I set off to explore the next day, armed with loads of information on the best attractions to visit that Heather had graciously provided me with. Thankfully, the weather was on my side with gorgeous blue skies. Even in August, sunshine in never guaranteed in England so I was very happy.


Like most major cities in England, I found Bristol to be extremely walkable. Unlike most major cities in England, I found Bristol to be rather affordable! Every attraction I visited was free of charge, and after spending a week in London, my wallet was very grateful for this.

While I know I am leaving out a lot, I’ve compiled a list of some free attractions I’d highly recommend to anyone visiting Bristol for the first time!

#1 Floating Harbor Walk



If the weather is behaving, take a stroll around Bristol’s historic harbor. The harbor covers an area of 70 acres and dates back to the 13th century. If you begin on the south side of Prince Street Bridge and start walking west, you’ll run into M Shed, a museum which opened in 2011. Here you’ll learn all about Bristol’s history, with over 3,000 artifacts on display in their three main galleries: Bristol Places, Bristol People and Bristol life.

#2 The Georgian House



Built in 1790 and owned by a wealthy sugar merchant, a visit to the Georgian House paints a great picture of what it was like to live in Bristol during the 18th century. You get to explore four floors which include the kitchens, housekeeper’s rooms, dining room, study, drawing room, bedrooms, and so much more. I could have easily spent a couple hours in here. I much prefer old houses like these than museums. The history truly comes to life.

#3 Red Lodge Museum



The Red Lodge Museum is a hidden gem in Bristol and easily my favorite attraction. It started off as a family home in the late 1500’s and was turned into a Girl’s Reform School from 1854-1917. You can only view a few rooms spread over two floors, however, the Great Oak Room is what everyone comes to see. Pictures don’t do any justice to the incredibly intricate Tudor wood panelling that took two whole years to complete! The entire room retains its original oak panelling and you’ll even find an original portrait of Queen Elizabeth I, who once stayed at the lodge. I don’t want to post too many pictures – you have to see it for yourself!

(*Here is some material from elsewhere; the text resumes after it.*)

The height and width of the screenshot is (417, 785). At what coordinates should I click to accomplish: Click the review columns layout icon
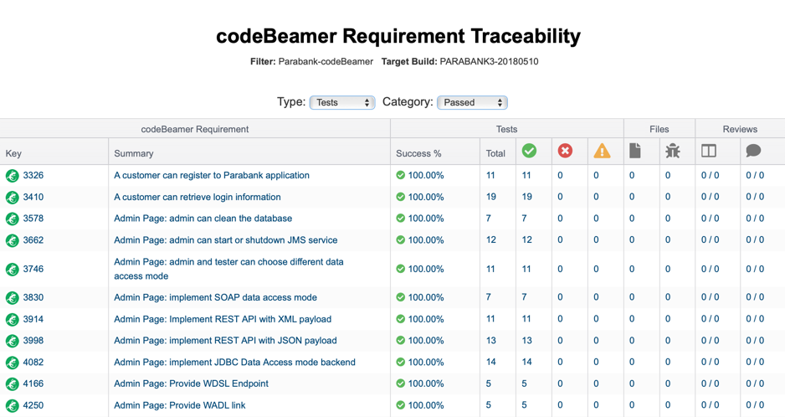[708, 151]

#4 Cabot Tower and Brandon Hill


You’ll find Cabot Tower, standing over 100 feet tall, situated in a lovely park called Brandon Hill. You can climb up the tower and look out over Bristol, which offers up some incredible views! I’m sure there are plenty of people here on a sunny day, enjoying their lush surroundings and settling down for a picnic… or nap! I hardly spent any time here but I’m eager to explore more on my next visit.

#5 Bristol Cathedral



Bristol Cathedral is one of England’s greatest Medieval churches. It’s impossible to miss when you’re in the city and I would definitely recommend popping in for a visit. Whether you’re religious or not, the architecture (dating back the 1200’s!) is something to be appreciated. How they built these enormous buildings back then, without the help of modern machinery, is beyond me! Don’t miss out on getting coffee or a bite to eat in their courtyard. Better yet, bring a book and stay awhile. You won’t get tired of the view…


Thanks again to Heather for hosting me. The travel blogging community is so welcoming and friendly and I feel very lucky to be apart of it. I encourage everyone to visit Bristol as it often gets overlooked by most day trippers stopping in Bath instead, which is only 15 minutes away by train. Give yourself at least 4 days and see both cities! You won’t regret it. I barely scratched the surface during my trip.

Have you been to Bristol before? What are your favorite cities in England? Leave a comment down below and let me know.

Happy travels!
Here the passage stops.